Slotformer: 用对象中心模型模拟无监督的视觉动态 (SlotFormer: Unsupervised Visual Dynamics Simulation with Object-Centric Models)

Understanding dynamics from visual observations is a challenging problem that requires disentangling individual objects from the scene and learning their interactions. While recent object-centric models can successfully decompose a scene into objects, modeling their dynamics effectively still remains a challenge. We address this problem by introducing SlotFormer -- a Transformer-based autoregressive model operating on learned object-centric representations. Given a video clip, our approach reasons over object features to model spatio-temporal relationships and predicts accurate future object states.
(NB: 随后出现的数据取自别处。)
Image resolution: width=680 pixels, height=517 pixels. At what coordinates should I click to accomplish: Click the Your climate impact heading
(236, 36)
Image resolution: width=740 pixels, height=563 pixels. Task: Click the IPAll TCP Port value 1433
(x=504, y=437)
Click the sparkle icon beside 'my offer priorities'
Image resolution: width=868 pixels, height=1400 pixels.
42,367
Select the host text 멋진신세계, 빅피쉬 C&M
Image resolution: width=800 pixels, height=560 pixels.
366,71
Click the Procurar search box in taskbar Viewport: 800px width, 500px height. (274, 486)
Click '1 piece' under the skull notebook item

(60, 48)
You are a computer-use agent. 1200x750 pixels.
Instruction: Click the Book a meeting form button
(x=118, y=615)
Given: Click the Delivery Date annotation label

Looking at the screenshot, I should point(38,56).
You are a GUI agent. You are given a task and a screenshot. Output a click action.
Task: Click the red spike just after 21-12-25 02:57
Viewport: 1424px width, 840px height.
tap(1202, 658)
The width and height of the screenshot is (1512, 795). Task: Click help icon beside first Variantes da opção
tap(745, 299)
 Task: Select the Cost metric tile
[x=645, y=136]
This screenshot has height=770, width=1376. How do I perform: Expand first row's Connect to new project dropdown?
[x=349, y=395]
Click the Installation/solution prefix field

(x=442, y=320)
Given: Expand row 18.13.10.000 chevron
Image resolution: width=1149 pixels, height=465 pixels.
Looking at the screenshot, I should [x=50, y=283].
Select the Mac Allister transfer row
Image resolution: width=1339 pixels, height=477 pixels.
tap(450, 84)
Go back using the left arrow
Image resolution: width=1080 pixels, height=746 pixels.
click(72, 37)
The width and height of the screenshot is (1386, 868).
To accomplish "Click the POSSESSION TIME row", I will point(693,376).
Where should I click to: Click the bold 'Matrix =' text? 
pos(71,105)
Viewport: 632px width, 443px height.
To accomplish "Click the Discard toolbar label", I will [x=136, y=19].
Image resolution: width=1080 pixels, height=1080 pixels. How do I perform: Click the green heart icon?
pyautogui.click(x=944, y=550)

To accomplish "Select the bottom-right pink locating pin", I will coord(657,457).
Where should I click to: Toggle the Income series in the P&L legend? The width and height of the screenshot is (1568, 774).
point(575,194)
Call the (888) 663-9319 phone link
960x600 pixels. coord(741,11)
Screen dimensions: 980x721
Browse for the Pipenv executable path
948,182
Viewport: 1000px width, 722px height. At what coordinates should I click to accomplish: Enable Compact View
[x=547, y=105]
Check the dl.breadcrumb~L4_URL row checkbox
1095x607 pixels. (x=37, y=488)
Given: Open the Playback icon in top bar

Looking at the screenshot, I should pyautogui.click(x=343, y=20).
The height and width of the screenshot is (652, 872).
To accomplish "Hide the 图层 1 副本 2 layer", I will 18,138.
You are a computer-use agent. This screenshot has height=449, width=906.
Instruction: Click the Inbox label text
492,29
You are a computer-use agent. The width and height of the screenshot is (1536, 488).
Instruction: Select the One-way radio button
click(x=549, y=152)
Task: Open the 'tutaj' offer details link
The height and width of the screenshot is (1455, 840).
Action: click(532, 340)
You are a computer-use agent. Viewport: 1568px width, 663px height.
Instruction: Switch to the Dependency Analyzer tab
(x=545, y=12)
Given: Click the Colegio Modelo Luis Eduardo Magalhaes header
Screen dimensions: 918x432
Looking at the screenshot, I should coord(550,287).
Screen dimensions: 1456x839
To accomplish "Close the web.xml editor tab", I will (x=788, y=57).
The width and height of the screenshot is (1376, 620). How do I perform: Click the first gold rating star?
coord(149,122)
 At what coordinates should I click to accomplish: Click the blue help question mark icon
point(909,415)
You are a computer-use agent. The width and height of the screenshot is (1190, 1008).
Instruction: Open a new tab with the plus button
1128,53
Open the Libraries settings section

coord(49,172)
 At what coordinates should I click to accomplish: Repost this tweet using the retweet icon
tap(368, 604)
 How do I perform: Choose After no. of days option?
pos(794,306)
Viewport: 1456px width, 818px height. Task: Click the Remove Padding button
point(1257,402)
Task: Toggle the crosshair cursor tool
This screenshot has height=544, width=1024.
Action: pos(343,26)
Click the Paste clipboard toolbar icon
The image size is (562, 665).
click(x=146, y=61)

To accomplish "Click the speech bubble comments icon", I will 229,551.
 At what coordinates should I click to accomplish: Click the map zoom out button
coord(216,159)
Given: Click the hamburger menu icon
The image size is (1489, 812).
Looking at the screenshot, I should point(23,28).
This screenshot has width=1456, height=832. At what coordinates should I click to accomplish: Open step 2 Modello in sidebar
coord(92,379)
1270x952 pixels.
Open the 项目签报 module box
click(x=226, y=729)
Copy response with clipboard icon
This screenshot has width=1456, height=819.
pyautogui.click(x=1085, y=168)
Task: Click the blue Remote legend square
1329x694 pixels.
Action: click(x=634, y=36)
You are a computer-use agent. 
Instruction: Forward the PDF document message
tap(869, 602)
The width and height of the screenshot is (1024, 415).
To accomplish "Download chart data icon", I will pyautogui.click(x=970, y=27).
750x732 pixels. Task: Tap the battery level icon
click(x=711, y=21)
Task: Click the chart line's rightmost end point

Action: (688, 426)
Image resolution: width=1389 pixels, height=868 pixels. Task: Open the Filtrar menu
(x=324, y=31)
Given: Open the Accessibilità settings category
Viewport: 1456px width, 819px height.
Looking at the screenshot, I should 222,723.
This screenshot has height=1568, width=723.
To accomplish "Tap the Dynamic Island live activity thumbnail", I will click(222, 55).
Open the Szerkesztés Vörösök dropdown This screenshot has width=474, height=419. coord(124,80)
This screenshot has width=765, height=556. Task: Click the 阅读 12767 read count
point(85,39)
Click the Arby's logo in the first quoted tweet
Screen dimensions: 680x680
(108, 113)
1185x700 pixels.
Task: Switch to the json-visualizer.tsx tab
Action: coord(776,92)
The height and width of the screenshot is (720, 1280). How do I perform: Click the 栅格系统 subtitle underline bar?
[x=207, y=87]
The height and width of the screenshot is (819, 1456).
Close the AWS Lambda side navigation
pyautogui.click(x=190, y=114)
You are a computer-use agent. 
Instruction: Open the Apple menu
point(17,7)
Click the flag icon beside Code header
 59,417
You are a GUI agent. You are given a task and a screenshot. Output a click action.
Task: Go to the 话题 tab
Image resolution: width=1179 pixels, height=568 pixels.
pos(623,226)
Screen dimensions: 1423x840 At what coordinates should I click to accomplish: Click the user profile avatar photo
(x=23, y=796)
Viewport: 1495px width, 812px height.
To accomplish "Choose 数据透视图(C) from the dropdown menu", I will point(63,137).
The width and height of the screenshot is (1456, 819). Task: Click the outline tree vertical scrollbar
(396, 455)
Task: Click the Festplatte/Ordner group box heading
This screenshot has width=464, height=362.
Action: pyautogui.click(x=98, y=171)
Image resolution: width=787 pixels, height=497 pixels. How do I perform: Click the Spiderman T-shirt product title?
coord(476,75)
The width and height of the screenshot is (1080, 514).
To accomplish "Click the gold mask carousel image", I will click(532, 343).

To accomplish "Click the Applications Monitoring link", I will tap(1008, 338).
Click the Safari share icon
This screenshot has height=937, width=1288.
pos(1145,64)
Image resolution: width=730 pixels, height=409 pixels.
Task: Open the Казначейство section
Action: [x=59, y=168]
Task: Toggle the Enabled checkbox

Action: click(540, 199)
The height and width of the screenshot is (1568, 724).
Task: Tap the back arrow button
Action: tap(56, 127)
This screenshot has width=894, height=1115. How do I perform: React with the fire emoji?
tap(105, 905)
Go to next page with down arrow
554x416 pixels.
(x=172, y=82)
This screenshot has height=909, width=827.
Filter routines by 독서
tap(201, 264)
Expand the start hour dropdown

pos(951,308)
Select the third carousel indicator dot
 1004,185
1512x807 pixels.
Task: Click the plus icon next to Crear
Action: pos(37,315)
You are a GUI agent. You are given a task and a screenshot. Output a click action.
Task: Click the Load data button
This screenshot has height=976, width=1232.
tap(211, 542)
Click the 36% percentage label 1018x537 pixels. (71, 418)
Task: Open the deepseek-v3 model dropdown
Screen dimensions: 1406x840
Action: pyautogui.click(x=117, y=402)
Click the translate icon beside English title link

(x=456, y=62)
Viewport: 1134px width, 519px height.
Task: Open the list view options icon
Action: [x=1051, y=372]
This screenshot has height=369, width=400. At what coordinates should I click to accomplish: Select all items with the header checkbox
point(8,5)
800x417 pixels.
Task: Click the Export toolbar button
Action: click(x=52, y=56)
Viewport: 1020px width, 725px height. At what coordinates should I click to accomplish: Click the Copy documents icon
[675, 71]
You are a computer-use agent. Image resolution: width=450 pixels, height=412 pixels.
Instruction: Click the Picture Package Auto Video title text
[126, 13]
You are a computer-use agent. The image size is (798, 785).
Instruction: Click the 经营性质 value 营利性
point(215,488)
In this paper, we successfully apply SlotFormer to perform video prediction on datasets with complex object interactions. Moreover, the unsupervised SlotFormer's dynamics model can be used to improve the performance on supervised downstream tasks, such as Visual Question Answering (VQA), and goal-conditioned planning. Compared to past works on dynamics modeling, our method achieves significantly better long-term synthesis of object dynamics, while retaining high quality visual generation. Besides, SlotFormer enables VQA models to reason about the future without object-level labels, even outperforming counterparts that use ground-truth annotations. Finally, we show its ability to serve as a world model for model-based planning, which is competitive with methods designed specifically for such tasks.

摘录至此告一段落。